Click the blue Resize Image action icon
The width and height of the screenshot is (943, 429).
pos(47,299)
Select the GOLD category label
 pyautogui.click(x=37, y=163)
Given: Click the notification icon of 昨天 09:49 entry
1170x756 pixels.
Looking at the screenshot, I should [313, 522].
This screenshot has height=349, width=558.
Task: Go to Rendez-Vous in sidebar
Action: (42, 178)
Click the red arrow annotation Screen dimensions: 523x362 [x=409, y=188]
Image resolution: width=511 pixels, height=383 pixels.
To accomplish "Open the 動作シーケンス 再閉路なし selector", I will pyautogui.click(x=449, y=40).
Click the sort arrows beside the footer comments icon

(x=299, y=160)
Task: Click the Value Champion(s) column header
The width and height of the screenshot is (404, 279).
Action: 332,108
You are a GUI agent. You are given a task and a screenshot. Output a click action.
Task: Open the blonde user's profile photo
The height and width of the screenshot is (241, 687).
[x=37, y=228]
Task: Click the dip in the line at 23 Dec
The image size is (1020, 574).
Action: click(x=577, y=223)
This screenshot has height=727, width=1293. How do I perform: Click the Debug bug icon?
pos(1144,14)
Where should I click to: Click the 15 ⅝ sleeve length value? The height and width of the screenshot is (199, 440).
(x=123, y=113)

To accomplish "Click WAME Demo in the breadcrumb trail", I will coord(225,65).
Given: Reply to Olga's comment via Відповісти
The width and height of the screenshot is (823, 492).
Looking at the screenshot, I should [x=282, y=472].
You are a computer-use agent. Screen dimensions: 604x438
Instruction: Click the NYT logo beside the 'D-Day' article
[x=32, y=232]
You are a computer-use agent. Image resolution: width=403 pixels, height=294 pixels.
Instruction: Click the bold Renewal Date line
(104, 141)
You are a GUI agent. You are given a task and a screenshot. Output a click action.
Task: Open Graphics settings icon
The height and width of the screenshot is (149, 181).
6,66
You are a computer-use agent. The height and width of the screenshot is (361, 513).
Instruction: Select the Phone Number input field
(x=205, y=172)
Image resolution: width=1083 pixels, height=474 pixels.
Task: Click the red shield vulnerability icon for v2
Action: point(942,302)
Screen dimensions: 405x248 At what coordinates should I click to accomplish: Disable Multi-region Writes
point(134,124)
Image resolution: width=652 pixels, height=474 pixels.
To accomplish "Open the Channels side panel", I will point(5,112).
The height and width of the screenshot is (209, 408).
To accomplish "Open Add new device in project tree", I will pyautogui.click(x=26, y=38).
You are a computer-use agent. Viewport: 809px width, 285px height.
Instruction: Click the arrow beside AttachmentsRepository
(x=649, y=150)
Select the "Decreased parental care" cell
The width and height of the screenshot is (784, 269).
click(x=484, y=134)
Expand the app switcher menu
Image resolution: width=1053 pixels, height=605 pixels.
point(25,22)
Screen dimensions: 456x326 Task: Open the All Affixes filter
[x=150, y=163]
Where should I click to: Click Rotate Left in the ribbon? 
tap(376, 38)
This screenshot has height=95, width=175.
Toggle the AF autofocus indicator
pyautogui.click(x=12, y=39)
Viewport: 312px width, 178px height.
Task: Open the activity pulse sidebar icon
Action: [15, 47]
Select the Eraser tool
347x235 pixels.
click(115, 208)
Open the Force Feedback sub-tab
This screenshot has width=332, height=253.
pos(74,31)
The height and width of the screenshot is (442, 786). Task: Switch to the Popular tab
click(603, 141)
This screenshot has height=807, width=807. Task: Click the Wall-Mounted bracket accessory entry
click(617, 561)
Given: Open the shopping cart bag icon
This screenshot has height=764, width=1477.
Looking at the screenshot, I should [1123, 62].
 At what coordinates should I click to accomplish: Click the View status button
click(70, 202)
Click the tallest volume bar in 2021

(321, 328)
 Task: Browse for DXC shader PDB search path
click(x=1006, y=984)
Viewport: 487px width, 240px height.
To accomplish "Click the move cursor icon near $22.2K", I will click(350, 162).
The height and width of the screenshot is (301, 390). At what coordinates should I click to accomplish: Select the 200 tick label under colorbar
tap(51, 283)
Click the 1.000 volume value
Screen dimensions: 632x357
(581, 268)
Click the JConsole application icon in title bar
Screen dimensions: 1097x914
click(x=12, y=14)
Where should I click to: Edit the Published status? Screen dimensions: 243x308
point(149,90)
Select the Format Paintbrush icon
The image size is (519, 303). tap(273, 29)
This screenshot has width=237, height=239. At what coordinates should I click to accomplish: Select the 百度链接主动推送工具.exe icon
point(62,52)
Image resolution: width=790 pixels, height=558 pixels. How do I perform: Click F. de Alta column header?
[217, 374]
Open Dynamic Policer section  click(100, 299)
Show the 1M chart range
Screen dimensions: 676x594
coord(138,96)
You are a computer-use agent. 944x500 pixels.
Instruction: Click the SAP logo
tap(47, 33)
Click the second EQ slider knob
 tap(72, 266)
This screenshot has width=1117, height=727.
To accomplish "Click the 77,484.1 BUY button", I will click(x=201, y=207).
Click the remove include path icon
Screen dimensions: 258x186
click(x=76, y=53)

● ● ●

The whole listing above is to be restated word for word.

Click the blue Resize Image action icon
The width and height of the screenshot is (943, 429).
pos(47,299)
Select the GOLD category label
 pyautogui.click(x=37, y=163)
Given: Click the notification icon of 昨天 09:49 entry
1170x756 pixels.
Looking at the screenshot, I should [313, 522].
This screenshot has height=349, width=558.
Task: Go to Rendez-Vous in sidebar
Action: (42, 178)
Click the red arrow annotation Screen dimensions: 523x362 [x=409, y=188]
Image resolution: width=511 pixels, height=383 pixels.
To accomplish "Open the 動作シーケンス 再閉路なし selector", I will pyautogui.click(x=449, y=40).
Click the sort arrows beside the footer comments icon

(x=299, y=160)
Task: Click the Value Champion(s) column header
The width and height of the screenshot is (404, 279).
Action: 332,108
You are a GUI agent. You are given a task and a screenshot. Output a click action.
Task: Open the blonde user's profile photo
The height and width of the screenshot is (241, 687).
[x=37, y=228]
Task: Click the dip in the line at 23 Dec
The image size is (1020, 574).
Action: click(x=577, y=223)
This screenshot has height=727, width=1293. How do I perform: Click the Debug bug icon?
pos(1144,14)
Where should I click to: Click the 15 ⅝ sleeve length value? The height and width of the screenshot is (199, 440).
(x=123, y=113)

To accomplish "Click WAME Demo in the breadcrumb trail", I will coord(225,65).
Given: Reply to Olga's comment via Відповісти
The width and height of the screenshot is (823, 492).
Looking at the screenshot, I should [x=282, y=472].
You are a computer-use agent. Screen dimensions: 604x438
Instruction: Click the NYT logo beside the 'D-Day' article
[x=32, y=232]
You are a computer-use agent. Image resolution: width=403 pixels, height=294 pixels.
Instruction: Click the bold Renewal Date line
(104, 141)
You are a GUI agent. You are given a task and a screenshot. Output a click action.
Task: Open Graphics settings icon
The height and width of the screenshot is (149, 181).
6,66
You are a computer-use agent. The height and width of the screenshot is (361, 513).
Instruction: Select the Phone Number input field
(x=205, y=172)
Image resolution: width=1083 pixels, height=474 pixels.
Task: Click the red shield vulnerability icon for v2
Action: point(942,302)
Screen dimensions: 405x248 At what coordinates should I click to accomplish: Disable Multi-region Writes
point(134,124)
Image resolution: width=652 pixels, height=474 pixels.
To accomplish "Open the Channels side panel", I will point(5,112).
The height and width of the screenshot is (209, 408).
To accomplish "Open Add new device in project tree", I will pyautogui.click(x=26, y=38).
You are a computer-use agent. Viewport: 809px width, 285px height.
Instruction: Click the arrow beside AttachmentsRepository
(x=649, y=150)
Select the "Decreased parental care" cell
The width and height of the screenshot is (784, 269).
click(x=484, y=134)
Expand the app switcher menu
Image resolution: width=1053 pixels, height=605 pixels.
point(25,22)
Screen dimensions: 456x326 Task: Open the All Affixes filter
[x=150, y=163]
Where should I click to: Click Rotate Left in the ribbon? 
tap(376, 38)
This screenshot has height=95, width=175.
Toggle the AF autofocus indicator
pyautogui.click(x=12, y=39)
Viewport: 312px width, 178px height.
Task: Open the activity pulse sidebar icon
Action: [15, 47]
Select the Eraser tool
347x235 pixels.
click(115, 208)
Open the Force Feedback sub-tab
This screenshot has width=332, height=253.
pos(74,31)
The height and width of the screenshot is (442, 786). Task: Switch to the Popular tab
click(603, 141)
This screenshot has height=807, width=807. Task: Click the Wall-Mounted bracket accessory entry
click(617, 561)
Given: Open the shopping cart bag icon
This screenshot has height=764, width=1477.
Looking at the screenshot, I should [1123, 62].
 At what coordinates should I click to accomplish: Click the View status button
click(70, 202)
Click the tallest volume bar in 2021

(321, 328)
 Task: Browse for DXC shader PDB search path
click(x=1006, y=984)
Viewport: 487px width, 240px height.
To accomplish "Click the move cursor icon near $22.2K", I will click(350, 162).
The height and width of the screenshot is (301, 390). At what coordinates should I click to accomplish: Select the 200 tick label under colorbar
tap(51, 283)
Click the 1.000 volume value
Screen dimensions: 632x357
(581, 268)
Click the JConsole application icon in title bar
Screen dimensions: 1097x914
click(x=12, y=14)
Where should I click to: Edit the Published status? Screen dimensions: 243x308
point(149,90)
Select the Format Paintbrush icon
The image size is (519, 303). tap(273, 29)
This screenshot has width=237, height=239. At what coordinates should I click to accomplish: Select the 百度链接主动推送工具.exe icon
point(62,52)
Image resolution: width=790 pixels, height=558 pixels. How do I perform: Click F. de Alta column header?
[217, 374]
Open Dynamic Policer section  click(100, 299)
Show the 1M chart range
Screen dimensions: 676x594
coord(138,96)
You are a computer-use agent. 944x500 pixels.
Instruction: Click the SAP logo
tap(47, 33)
Click the second EQ slider knob
 tap(72, 266)
This screenshot has width=1117, height=727.
To accomplish "Click the 77,484.1 BUY button", I will click(x=201, y=207).
Click the remove include path icon
Screen dimensions: 258x186
click(x=76, y=53)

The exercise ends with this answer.